(Excerpt provided):

# Estimation

The Greensboro Coliseum is considering expanding its searing capacity and needs to know both the average number of people who attend events there and the variability in this number. The following are the attendances (in thousands) at nine randomly selected sporting events. Find point estimates of the mean and the variance of the population from which the sample was drawn.

 8.8 14 21.3 7.9 12.5 20.6 16.3 14.1 13

The Pizza Distribution Authority (PDA) has developed quite a business in Carrboro by delivering pizza orders promptly. PDA guarantees that its pizzas will be delivered in 30 minutes or less from the time the order was placed, and if the delivery is late, the pizza is free. The time that it takes to deliver each pizza order that is on time is recorded in the Official Pizza Time Book (OPTB), and the delivery time for those pizzas that are delivered late is recorded as 30 minutes in the OPTB. Twelve random entries from the OPTB are listed.

 15.3 29.5 30 10.1 30 19.6 10.8 12.2 14.8 30 22.1 18.3
1. Find the mean for the sample.
3. Can this sample be used to estimate the average time that it takes for PDA to deliver a pizza? Explain.

Joe Jackson, a meteorologist for local television station WDUL, would like to report the average rainfall for today on this evening's newscast.

 8.8 14 21.3 7.9 12.5 20.6 16.3 14.1 13

The National Bank of Lincoln is trying to determine the number of tellers available during the lunch rush on Fridays. The bank has collected data on the number of people who entered the bank during the last 3 months on Friday from 11 A.M. to 1 P.M. Using the data below, find point estimates of the mean and standard deviation of the population from which the sample was drawn.

 242 275 289 306 242 385 279 245 269 305 294 328

Electric Pizza was considering national distribution of its regionally successful product and was compiling pro forma sales data. The average monthly sales figures (in thousands of dollars) from its 30 current distributors are listed. Treating them as (a) a sample and (b) a population, compute the standard deviation.

(Source records)
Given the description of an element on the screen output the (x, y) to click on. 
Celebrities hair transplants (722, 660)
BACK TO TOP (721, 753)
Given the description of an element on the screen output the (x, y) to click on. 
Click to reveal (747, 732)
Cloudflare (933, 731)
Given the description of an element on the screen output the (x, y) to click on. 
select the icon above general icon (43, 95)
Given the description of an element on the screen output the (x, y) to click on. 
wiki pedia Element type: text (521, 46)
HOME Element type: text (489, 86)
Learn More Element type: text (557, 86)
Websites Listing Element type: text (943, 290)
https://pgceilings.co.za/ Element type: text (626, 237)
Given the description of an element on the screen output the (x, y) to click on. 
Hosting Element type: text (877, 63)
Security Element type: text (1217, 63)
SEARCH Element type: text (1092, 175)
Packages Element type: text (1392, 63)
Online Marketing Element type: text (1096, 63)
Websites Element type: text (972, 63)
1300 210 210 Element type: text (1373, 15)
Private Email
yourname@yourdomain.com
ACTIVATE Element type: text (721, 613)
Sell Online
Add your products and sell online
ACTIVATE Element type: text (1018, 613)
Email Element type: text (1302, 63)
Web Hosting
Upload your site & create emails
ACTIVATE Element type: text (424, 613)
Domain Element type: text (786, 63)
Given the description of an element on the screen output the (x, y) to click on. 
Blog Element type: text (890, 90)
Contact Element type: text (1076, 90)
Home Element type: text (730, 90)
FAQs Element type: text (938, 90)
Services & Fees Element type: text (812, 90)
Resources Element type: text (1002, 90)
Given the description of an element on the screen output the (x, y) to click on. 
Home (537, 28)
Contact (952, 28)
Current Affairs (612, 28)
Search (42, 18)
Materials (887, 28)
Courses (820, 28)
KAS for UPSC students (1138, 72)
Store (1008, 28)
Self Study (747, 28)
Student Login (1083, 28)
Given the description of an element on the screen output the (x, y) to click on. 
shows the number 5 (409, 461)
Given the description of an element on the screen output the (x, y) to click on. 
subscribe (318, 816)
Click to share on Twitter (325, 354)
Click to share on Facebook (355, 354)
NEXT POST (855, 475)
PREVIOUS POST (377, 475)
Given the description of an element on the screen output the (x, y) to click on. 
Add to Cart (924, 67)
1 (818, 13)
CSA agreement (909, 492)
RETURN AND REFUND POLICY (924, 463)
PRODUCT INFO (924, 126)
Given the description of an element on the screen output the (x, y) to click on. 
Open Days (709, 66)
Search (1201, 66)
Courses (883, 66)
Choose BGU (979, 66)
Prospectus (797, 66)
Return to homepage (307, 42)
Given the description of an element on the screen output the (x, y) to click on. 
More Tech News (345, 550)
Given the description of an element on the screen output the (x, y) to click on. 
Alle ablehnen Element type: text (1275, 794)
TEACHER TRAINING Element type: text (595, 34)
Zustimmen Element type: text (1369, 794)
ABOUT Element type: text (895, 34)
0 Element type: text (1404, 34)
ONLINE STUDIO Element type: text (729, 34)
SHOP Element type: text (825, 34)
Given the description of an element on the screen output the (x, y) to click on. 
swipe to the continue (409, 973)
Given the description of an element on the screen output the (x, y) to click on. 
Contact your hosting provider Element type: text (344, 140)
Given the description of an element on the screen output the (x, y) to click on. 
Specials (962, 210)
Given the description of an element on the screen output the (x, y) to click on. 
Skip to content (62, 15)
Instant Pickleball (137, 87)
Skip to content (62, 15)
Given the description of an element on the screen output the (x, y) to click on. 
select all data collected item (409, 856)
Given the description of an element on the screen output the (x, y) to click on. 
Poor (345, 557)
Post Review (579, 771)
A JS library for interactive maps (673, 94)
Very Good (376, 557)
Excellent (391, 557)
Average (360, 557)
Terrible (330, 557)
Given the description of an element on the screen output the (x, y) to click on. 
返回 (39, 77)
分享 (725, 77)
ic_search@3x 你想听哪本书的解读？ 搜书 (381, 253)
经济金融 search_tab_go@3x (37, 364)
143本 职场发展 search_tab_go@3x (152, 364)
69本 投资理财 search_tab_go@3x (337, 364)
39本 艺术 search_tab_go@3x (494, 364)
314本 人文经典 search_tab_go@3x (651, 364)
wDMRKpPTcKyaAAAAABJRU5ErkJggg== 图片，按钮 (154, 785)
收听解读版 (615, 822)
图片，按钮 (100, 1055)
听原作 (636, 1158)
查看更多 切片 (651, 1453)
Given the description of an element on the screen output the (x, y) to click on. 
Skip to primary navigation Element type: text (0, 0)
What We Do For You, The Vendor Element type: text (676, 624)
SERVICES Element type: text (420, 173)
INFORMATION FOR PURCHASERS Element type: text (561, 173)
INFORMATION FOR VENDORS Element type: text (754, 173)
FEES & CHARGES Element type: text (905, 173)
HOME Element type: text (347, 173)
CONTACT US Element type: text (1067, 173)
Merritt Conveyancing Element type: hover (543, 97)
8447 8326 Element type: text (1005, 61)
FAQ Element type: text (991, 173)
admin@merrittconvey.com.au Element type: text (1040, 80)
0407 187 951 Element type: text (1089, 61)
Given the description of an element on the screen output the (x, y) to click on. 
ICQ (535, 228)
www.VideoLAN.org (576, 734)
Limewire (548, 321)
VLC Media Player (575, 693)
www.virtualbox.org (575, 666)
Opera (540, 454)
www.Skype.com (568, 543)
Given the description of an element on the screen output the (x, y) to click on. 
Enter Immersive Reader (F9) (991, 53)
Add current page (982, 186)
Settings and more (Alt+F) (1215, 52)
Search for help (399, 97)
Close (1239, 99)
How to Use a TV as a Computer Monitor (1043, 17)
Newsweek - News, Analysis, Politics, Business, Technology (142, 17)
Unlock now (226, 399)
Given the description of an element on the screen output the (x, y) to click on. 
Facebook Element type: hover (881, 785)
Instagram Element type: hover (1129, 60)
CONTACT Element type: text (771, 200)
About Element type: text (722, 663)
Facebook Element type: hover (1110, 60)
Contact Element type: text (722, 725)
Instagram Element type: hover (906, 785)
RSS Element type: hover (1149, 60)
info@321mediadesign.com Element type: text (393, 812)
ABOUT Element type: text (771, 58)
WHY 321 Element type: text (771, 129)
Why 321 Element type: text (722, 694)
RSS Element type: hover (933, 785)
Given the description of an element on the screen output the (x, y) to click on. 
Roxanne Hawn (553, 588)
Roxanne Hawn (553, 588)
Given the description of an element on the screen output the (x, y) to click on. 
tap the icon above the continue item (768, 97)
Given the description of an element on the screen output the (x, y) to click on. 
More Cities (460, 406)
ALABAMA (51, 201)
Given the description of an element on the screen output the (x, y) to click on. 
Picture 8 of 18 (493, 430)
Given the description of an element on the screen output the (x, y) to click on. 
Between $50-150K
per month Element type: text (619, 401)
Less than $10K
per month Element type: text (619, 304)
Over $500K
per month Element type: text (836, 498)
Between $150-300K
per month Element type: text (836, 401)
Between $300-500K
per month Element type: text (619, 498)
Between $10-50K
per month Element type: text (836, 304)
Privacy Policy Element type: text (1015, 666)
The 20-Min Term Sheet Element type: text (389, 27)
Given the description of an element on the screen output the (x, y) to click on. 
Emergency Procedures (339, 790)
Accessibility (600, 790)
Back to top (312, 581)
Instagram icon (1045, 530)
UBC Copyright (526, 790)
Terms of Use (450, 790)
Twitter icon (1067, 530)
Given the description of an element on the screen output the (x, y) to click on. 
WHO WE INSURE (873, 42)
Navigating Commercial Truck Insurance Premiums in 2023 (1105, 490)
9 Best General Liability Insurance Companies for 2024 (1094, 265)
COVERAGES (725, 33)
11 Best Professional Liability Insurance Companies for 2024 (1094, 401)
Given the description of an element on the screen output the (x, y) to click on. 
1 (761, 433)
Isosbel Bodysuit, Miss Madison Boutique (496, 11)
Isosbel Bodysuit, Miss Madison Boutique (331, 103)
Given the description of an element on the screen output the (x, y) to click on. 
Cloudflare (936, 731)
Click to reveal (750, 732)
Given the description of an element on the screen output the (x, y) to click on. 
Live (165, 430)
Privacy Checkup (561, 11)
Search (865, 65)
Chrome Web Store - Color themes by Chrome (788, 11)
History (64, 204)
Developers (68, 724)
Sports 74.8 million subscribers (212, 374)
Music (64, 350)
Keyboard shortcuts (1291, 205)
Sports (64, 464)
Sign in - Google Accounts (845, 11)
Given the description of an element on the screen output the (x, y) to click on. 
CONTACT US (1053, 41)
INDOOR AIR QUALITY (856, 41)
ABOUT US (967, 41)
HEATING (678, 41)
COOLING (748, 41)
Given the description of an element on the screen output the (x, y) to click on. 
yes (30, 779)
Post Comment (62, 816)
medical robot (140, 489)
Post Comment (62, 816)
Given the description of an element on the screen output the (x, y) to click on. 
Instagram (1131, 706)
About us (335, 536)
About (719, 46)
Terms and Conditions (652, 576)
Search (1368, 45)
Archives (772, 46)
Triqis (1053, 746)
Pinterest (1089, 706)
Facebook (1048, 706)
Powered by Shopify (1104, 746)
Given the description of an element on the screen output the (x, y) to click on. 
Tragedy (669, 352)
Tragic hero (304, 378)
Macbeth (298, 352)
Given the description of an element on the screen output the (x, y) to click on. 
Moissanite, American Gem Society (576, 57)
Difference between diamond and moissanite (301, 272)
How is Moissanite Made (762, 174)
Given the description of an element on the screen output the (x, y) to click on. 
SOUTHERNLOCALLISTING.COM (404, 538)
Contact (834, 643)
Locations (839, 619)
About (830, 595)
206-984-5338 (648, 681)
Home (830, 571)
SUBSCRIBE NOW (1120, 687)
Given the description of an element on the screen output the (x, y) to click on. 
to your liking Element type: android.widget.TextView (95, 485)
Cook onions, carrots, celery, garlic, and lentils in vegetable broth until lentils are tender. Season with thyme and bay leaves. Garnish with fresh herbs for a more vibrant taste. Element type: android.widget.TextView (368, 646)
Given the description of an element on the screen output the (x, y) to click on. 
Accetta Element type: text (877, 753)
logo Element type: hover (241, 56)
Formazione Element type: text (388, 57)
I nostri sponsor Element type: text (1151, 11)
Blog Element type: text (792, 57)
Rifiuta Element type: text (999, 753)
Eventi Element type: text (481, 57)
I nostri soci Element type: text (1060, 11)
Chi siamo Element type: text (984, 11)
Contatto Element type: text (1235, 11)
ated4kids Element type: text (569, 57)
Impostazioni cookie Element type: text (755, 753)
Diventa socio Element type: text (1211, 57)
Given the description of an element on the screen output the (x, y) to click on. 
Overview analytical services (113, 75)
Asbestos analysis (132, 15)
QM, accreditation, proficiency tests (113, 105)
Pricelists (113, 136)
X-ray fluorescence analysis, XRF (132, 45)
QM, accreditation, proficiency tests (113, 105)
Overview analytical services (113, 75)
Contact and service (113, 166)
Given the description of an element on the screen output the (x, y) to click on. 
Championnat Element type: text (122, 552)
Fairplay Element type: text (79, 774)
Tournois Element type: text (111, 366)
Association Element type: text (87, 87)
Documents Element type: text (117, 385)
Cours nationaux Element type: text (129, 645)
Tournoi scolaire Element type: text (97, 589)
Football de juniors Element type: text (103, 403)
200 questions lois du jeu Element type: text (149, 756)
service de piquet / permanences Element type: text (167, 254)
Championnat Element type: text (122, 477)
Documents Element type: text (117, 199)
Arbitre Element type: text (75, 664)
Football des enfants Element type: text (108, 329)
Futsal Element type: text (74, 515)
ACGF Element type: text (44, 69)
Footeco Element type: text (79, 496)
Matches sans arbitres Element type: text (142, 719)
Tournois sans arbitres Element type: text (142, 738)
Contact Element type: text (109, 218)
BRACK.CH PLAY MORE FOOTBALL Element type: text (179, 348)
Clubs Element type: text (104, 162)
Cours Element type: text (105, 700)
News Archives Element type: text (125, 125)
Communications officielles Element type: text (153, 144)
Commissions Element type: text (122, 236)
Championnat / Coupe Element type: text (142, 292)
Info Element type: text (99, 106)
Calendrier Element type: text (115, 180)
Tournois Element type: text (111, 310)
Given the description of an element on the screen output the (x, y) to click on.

(Required work):
Can you write the next part of the estimation exercises, picking up after the last sentence? This material was drawn from a different source than the estimation exercises.

(Exercise answer):
 7.3 5.8 4.5 8.5 5.2 4.1 2.8 3.8 6.5 3.4 9.8 6.5 6.7 7.7 5.8 6.8 8 3.9 6.9 3.7 6.6 7.5 8.7 6.9 2.1 5 7.5 5.8 6.4 5.2

In a sample of 400 textile workers, 184 expressed extreme dissatisfaction regarding a prospective plan to modify working conditions. Because this dissatisfaction was strong enough to allow management to interpret plan reaction as being highly negative, they were curious about the proportion of total workers harboring this sentiment. Give a point estimate of this proportion

The Friends of the Psychics network charges \$3 per minute to learn the secrets that can turn your life around. The network charges for whole minutes only and rounds up to benefi t the company. Thus, a 2 minute 10 second call costs \$9. Below is a list of 15 randomly selected charges.

 3 9 15 21 42 30 6 9 6 15 21 24 32 9 12
1. Find the mean of the sample.
2. Find a point estimate of the variance of the population.
3. Can this sample be used to estimate the average length of a call? If so, what is your estimate? If not, what can we estimate using this sample?

For a population with a known variance of 185, a sample of 64 individuals leads to 217 as an estimate of the mean.

1. Find the standard error of the mean.
2. Establish an interval estimate that should include the population mean 68.3 percent of the time.

Eunice Gunterwal is a frugal undergraduate at State U. Who is interested in purchasing a used car. She randomly selected 125 want ads and found that the average price of a car in this sample was \$3,250. Eunice knows that the standard deviation of used-car prices in this city is \$615

1. Establish an interval estimate for the average price of a car so that Eunice can be 68.3 percent certain that the population mean lies within this interval.
2. Establish an interval estimate for the average price of a car so that Miss Gunterwal can be 95.5 percent certain that the population mean lies within this interval.

From a population known to have a standard deviation of 1.4, a sample of 60 individuals is taken. The mean for this sample is found to be 6.2.

1. Find the standard error of the mean.
2. Establish an interval estimate around the sample mean, using one standard error of the mean.